====== Texte de lecture ======

La libération


La joie entrait dans les murs de la ville, c'était une grande fête, les gens allaient au-devant des libérateurs.
L’abbé Boyer était présent :
“Les Dracénois ont compris que les Américains étaient là.
Ils les ont accueillis dans la rue.
Cela a été la grande fête et, bien entendu, c'était toujours pareil, tout le monde tirait la langue. Les enfants ont reçu du chocolat…
Clic pour agrandir Les généraux Patch et Neuling
Une fraternisation immédiate s’est instaurée malgré le barrage de la langue. Des contacts chaleureux se nouent, même si on ne connaît pas la langue parce que cela se voit au regard. Un sourire, une poignée de mains, cela en dit plus que de longs discours.
Les Américains ont arrêté le général Neuling à la villa Gladys, mais celui-ci n'a pas été jugé à Draguignan.
Ils ont installé un hôpital de campagne absolument fabuleux, derrière la chapelle ND Du Peuple. Il n'y avait que deux ou trois maisons et ce, jusqu'à Saint-Hermentaire. Alors ils se sont installés là.
C'était une véritable ville, c'était extraordinaire.
Ils sont arrivés le 17 août, très, très tôt après la libération et un matin, je croise une jeep appelée l'Ave Maria. Toutes leurs jeeps avaient un nom.
Je me dis :
– Tiens, pourquoi pas ?
Le lendemain, une jeep me dépasse et s'arrête, c’était l'Ave Maria. Il en descend quelqu'un qui avait deux petits galons, c'était l'aumônier. Il s'adresse à moi :
– “Ah ! Très bien, venez chez nous."
J'y suis allé et j'y suis resté toute la journée. Ils avaient besoin d'un interprète. Je parlais anglais, cela leur était utile.
Les Américains soignaient toutes sortes de blessés, des Français, des Américains et des Allemands qui étaient sous bonne garde, bien entendu.”
Clic pour agrandir
Hôpital de campagne
Clic pour agrandir
Arrivée des Américains sur la Motte

Des femmes pleuraient de joie, l'émotion était à son comble.
Enfin, la population se surprenait à rire, cela faisait si longtemps !
On aperçut les Américains sur la route de Montferrat, à Callas, à la Motte, à Villecroze.
Ils étaient venus par la mer au Dramont à Boulouris, par les airs en sautant en parachute au-dessus des vignobles de Sainte-Roseline et du domaine de Valbourgès à la Motte.

======

Énoncé:
Répondez, d'après le texte sur la libération, aux questions suivantes :
(a) Où les Américains ont-ils arrêté le général Neuling ?
(b) Quel nom portait la jeep dont est descendu l'aumônier ?
(c) Où les Américains sont-ils arrivés par la mer ?
Les entrées sont sans rapport avec le texte sur la libération.

====== Entrées fournies ======

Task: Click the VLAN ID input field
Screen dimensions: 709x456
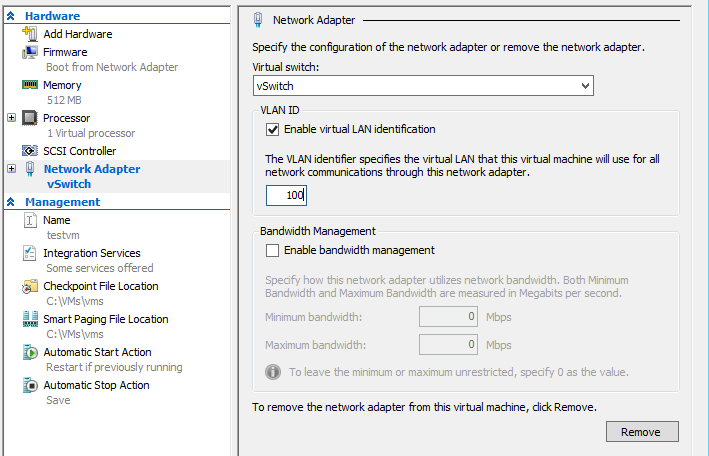Action: point(286,195)
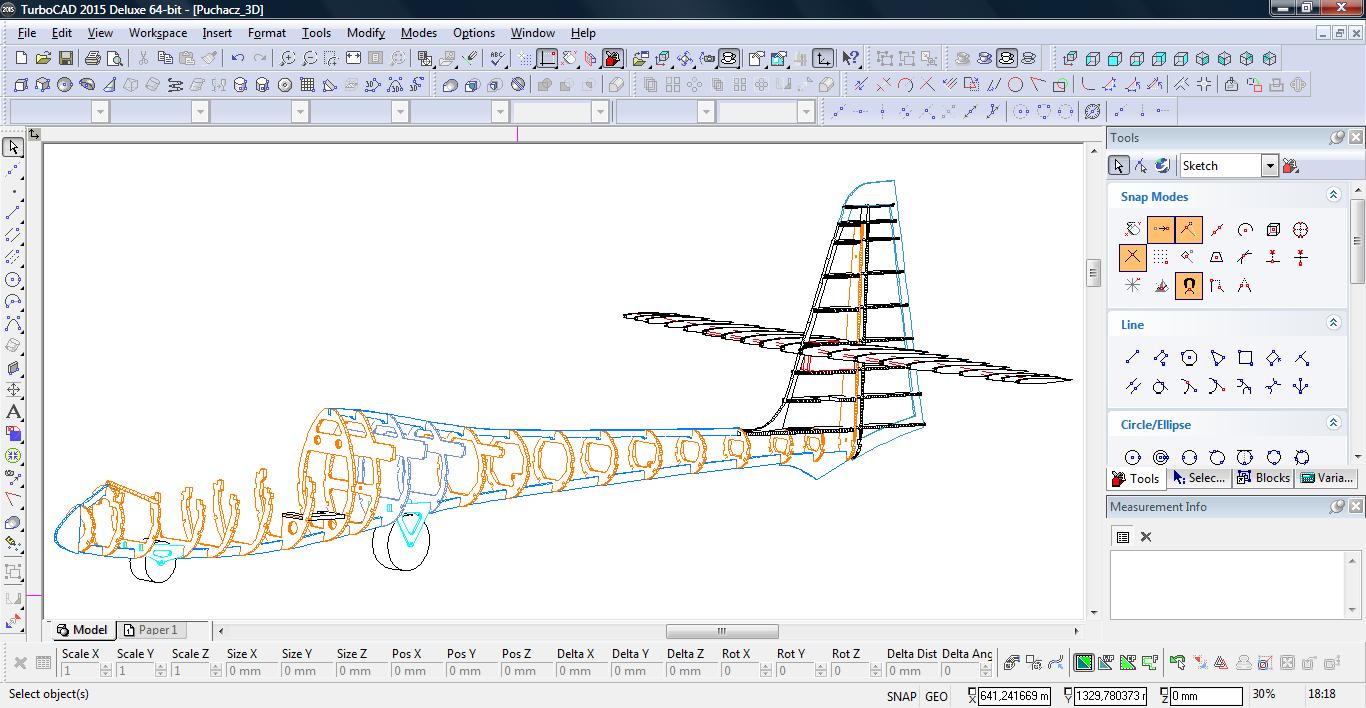Click the Save file icon

click(65, 59)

======

Corrigé:
(a) À la villa Gladys.
(b) L'Ave Maria.
(c) Au Dramont, à Boulouris.